Tribe has been chronicling his pasta-giving journey on the blog Random Acts of Pasta. Tribe details the date and each person he gave pasta to, while providing a background story on some of his more memorable encounters. Tribe says he's learned a lot throughout the process.

    "I got more out of this than anything I have ever done. All I was doing for that month was looking for ways that I could get out there and do something nice for someone. I forgot my problems (if even for just a 20 minutes) it was quite remarkable. The best experience I had throughout the entire process was without doubt when I gave pasta to a homeless woman. The first thing she said to me was that she was going to share it with her friends. Wow.. you know? Someone that has nothing's first thought is to share it with her friends. It broke my heart and it changed my outlook on life. I don't think I will ever forget that. Needless to say I went back out to the car and got some for her friends," Tribe told ABC.
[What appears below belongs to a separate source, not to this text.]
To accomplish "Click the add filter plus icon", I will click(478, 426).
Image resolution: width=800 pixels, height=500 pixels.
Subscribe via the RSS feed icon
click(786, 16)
However, some have been skeptical of the whether Tribe's pasta-giving gestures are genuine, with many Reddit users claiming them to be a viral-marketing ploy by Olive Garden. Tribe and Olive Garden both refute these claims.

    "After I posted the video, someone on Reddit decided that this was made by Olive Garden and was just a publicity stunt. I sat there stunned how people were just ripping me apart. Olive Garden didn't pay me a dime. In fact, I bought the pass, I'm pretty sure I put thousands of miles on my car and gas was not cheap and not to mention the time I put into this. It really really hurt me. I couldn't believe that the world had become so cynical that nobody would believe someone would just go out and do something nice for someone."




Since the original video was uploaded to YouTube, Random Acts of Pasta has garnered over 400,000 views and has attracted the attention of media outlets like TIME and ABC News. Tribe hopes that the viral fame will help inspire others to make a positive change.

    "Now that it's kind of blown up, I just hope that enough people see and get inspired to start doing something nice for others. All I see on television and the internet is hate hate hate. Everyone hates everyone. Well, I think it's time we change that."